無限目鬼からの伸びる無数の触手が本体の激情を代弁するかのように鋭く、早く、ツカサたちの身体を捕らえようとしていた。
「きゃああッ!!」
「主ッ!」
空は咄嗟に熊野烏丸が庇い、宙に逃げることが出来た。
だが……。
「ひいいいいぃぃぃーーッ!?」
大奥様は逃げる間もなく触手に捕らえられた。
「ああああぁぁぁーーッ!? い、痛いッ!! 痛ぁあああーーーーッ!!」
触手の抱擁は老女の身体中の骨を砕き、枯れ木が折れるような音が響く。
その拍子に彼女が被っていた狐の面が地面に落ち、砕け散った。
そして大奥様はそのまま一気に無限目鬼の虚の中に吸い込まれていった。
(なっ!? どうして私が!? ここまでようやく至ったというのにッ! まだ、力を得て、こんなところで、私は、私はぁぁぁあああああああああああーーッ!!)
それが大奥様がこの世で最期に思った出来事だった。
大奥様を飲み込んでも、無限目鬼の絶望と怒りは収まることがないのだろう。
かの触手は、空の父の身体をも潰し、虚に引き入れようとしていた。
「ぐあっ!」
【じいやッ! ……頭を庇えッ!】
空の父が無限目鬼の虚の中に広がる闇に吸い込まれそうになる瞬間、間一髪のところで間に合ったツカサは触手を食い破り、彼の身体を解放した。

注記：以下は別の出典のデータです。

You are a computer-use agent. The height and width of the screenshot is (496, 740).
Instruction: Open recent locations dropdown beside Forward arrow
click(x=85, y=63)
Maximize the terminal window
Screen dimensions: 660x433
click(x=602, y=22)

そして宙に投げ出された空の父を、熊野烏丸がキャッチする。
【うっ!】
だが、今度はツカサが触手に囚われてしまった。
しかも、四肢も尻尾も口も封じられ、身動きを取ることが出来ない。
「お兄ちゃんッ!」
「ツカサッ!」
「葛葉 ツカサ!」
ツカサはそのまま、無限目鬼の虚の中へと吸い込まれてしまった……。